> [To do]:
Retype the records below exactly, everything from the start down to the line containing "last-price-tag: 3.940,1 is", with both ends included. Omit the pictures.

[Pixel coordinate grounding data]
——————————
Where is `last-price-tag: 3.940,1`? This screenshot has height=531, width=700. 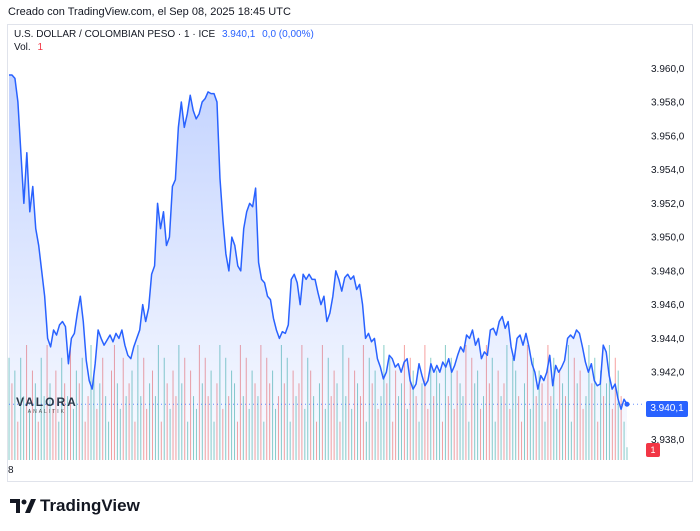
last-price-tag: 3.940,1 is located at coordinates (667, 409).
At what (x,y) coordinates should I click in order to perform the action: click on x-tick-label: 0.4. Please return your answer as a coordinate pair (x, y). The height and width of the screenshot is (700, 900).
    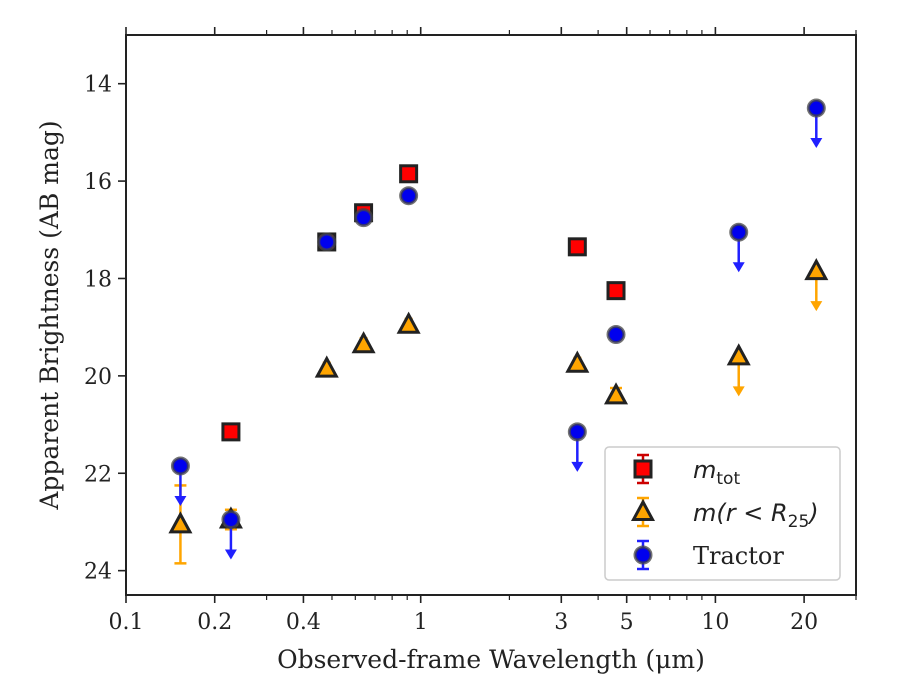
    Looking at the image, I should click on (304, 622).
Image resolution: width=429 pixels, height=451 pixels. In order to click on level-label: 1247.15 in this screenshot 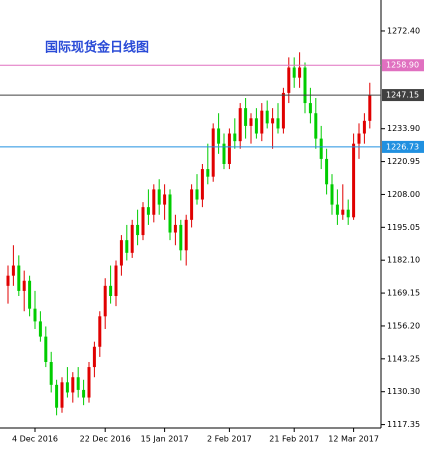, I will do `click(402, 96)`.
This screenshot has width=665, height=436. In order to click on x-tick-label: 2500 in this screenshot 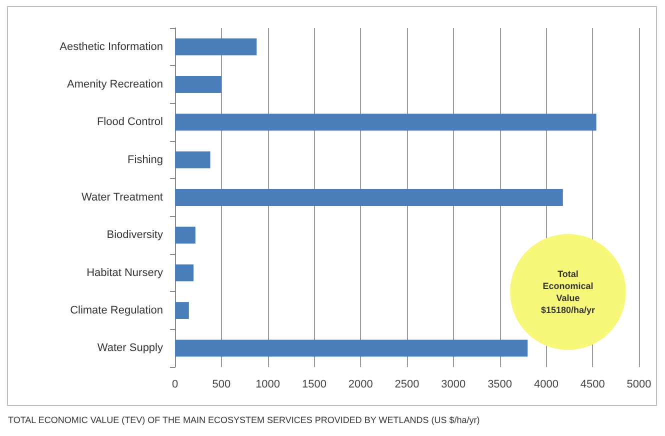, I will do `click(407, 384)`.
——————————
> [Problem solution]:
Where is `last-price-tag: 3.940,1`? This screenshot has height=531, width=700. 
last-price-tag: 3.940,1 is located at coordinates (667, 409).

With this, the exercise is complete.